(Saved data entries)

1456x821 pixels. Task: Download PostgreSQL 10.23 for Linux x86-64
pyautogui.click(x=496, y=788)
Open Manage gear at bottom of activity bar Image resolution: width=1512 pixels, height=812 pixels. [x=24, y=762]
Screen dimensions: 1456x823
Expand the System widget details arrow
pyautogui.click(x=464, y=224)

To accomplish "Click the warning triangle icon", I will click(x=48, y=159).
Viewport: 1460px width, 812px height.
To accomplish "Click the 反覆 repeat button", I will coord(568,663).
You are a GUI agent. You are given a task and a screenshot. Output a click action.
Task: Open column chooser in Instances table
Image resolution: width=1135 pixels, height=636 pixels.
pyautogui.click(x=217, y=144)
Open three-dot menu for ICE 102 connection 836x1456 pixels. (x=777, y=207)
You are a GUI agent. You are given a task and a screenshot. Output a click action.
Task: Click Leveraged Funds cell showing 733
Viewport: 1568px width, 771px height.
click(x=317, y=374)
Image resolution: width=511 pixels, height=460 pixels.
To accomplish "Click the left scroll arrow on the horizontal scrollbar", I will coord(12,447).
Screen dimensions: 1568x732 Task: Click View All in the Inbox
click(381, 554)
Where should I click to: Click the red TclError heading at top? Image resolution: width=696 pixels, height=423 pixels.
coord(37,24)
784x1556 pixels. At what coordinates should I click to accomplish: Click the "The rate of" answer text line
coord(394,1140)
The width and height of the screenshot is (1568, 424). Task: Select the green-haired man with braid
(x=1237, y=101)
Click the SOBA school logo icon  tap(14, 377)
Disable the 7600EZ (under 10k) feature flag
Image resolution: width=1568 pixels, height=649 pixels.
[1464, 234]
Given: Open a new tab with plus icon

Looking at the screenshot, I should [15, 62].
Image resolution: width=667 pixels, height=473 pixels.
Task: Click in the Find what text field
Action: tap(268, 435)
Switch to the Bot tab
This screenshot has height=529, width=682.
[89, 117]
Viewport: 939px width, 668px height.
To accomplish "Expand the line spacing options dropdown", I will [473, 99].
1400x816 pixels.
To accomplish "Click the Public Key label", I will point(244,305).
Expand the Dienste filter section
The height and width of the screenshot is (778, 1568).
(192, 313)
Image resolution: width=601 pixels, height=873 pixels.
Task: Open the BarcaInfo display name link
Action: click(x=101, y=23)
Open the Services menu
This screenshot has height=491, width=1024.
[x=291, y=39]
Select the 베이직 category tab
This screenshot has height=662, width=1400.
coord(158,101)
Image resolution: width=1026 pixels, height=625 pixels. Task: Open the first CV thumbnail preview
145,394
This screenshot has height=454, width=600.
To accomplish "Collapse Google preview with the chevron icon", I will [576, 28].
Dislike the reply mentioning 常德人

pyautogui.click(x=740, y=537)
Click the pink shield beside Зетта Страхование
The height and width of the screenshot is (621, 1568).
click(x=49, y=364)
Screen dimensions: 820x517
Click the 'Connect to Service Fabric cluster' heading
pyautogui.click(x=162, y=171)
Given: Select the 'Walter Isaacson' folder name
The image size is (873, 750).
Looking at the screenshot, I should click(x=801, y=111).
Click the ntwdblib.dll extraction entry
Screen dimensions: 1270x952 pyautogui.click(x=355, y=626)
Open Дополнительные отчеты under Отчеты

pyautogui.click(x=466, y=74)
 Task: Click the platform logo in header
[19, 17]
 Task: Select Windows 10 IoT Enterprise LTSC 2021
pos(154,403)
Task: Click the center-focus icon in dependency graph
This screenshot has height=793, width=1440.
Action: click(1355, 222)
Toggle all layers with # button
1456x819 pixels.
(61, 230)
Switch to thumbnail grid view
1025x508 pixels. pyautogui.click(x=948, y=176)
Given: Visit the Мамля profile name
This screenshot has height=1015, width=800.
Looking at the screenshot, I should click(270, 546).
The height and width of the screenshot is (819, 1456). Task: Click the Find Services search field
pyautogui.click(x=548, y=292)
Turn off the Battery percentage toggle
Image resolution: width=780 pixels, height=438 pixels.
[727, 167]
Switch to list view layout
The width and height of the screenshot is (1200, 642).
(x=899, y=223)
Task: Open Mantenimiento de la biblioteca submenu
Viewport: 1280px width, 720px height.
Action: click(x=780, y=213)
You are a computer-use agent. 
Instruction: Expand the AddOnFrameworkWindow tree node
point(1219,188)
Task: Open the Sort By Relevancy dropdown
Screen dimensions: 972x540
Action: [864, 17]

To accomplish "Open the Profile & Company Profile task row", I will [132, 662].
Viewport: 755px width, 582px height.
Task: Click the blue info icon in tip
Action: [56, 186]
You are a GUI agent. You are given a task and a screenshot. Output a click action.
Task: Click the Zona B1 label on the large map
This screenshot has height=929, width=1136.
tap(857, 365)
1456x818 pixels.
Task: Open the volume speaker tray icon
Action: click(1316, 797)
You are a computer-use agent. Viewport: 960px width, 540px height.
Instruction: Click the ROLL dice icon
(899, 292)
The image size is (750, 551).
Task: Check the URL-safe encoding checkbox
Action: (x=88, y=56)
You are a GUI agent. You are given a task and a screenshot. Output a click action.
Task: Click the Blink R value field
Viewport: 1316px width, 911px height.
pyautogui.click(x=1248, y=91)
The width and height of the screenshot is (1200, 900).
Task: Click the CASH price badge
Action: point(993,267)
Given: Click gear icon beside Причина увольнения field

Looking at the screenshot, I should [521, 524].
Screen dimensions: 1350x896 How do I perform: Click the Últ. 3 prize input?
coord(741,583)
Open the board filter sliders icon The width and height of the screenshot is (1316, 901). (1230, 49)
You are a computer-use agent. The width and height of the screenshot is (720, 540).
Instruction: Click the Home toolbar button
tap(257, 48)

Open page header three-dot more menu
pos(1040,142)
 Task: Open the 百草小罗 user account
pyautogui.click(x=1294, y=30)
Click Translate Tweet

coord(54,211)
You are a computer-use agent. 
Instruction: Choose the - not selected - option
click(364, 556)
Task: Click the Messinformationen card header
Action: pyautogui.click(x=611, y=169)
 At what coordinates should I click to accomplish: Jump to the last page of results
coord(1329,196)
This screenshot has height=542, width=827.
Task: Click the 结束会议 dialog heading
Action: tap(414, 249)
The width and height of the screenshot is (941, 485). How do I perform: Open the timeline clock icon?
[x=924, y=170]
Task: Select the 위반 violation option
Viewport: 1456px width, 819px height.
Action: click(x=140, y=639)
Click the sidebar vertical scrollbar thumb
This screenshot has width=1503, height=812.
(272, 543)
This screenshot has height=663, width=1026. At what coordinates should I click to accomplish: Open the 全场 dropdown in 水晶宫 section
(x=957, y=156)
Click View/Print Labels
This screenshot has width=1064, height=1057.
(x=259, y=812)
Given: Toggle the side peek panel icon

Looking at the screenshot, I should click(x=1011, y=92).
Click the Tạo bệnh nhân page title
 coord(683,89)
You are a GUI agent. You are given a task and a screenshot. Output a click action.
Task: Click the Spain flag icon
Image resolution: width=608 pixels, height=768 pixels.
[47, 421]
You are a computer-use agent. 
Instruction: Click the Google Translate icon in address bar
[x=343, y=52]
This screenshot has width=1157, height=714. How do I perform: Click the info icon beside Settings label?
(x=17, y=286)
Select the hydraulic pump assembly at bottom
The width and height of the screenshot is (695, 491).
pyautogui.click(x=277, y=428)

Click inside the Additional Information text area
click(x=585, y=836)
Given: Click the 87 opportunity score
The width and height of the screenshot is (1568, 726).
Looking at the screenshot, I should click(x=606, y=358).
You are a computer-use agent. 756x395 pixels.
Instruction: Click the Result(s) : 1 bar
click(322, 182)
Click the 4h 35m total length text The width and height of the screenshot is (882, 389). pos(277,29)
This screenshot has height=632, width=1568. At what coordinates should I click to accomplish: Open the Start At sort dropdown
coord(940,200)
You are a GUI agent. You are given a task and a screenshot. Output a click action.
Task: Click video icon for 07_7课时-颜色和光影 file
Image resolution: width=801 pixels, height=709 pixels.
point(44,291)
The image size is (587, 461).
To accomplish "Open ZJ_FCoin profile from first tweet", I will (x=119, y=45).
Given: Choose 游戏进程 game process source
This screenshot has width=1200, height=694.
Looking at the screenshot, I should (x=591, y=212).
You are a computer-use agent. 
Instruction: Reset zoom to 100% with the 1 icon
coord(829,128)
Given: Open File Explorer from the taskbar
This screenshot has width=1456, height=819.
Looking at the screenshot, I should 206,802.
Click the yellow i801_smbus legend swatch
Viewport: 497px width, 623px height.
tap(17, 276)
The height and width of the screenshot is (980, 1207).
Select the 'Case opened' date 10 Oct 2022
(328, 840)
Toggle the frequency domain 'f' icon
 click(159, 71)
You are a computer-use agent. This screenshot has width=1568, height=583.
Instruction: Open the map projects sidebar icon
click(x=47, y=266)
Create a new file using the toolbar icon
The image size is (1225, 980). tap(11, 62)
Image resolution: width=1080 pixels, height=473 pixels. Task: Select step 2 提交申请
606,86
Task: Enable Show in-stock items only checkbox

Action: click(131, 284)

* WRITTEN INSTRUCTION: Take the lines from the one containing "Expand the Dienste filter section" through the one containing "Action: click(1355, 222)", and change "heading" to "title", keeping everything else as it is. Give back only those lines.

* WRITTEN SOLUTION:
Expand the Dienste filter section
The height and width of the screenshot is (778, 1568).
(192, 313)
Image resolution: width=601 pixels, height=873 pixels.
Task: Open the BarcaInfo display name link
Action: click(x=101, y=23)
Open the Services menu
This screenshot has height=491, width=1024.
[x=291, y=39]
Select the 베이직 category tab
This screenshot has height=662, width=1400.
coord(158,101)
Image resolution: width=1026 pixels, height=625 pixels. Task: Open the first CV thumbnail preview
145,394
This screenshot has height=454, width=600.
To accomplish "Collapse Google preview with the chevron icon", I will [576, 28].
Dislike the reply mentioning 常德人

pyautogui.click(x=740, y=537)
Click the pink shield beside Зетта Страхование
The height and width of the screenshot is (621, 1568).
click(x=49, y=364)
Screen dimensions: 820x517
Click the 'Connect to Service Fabric cluster' title
pyautogui.click(x=162, y=171)
Given: Select the 'Walter Isaacson' folder name
The image size is (873, 750).
Looking at the screenshot, I should click(x=801, y=111).
Click the ntwdblib.dll extraction entry
Screen dimensions: 1270x952 pyautogui.click(x=355, y=626)
Open Дополнительные отчеты under Отчеты

pyautogui.click(x=466, y=74)
 Task: Click the platform logo in header
[19, 17]
 Task: Select Windows 10 IoT Enterprise LTSC 2021
pos(154,403)
Task: Click the center-focus icon in dependency graph
This screenshot has height=793, width=1440.
Action: click(1355, 222)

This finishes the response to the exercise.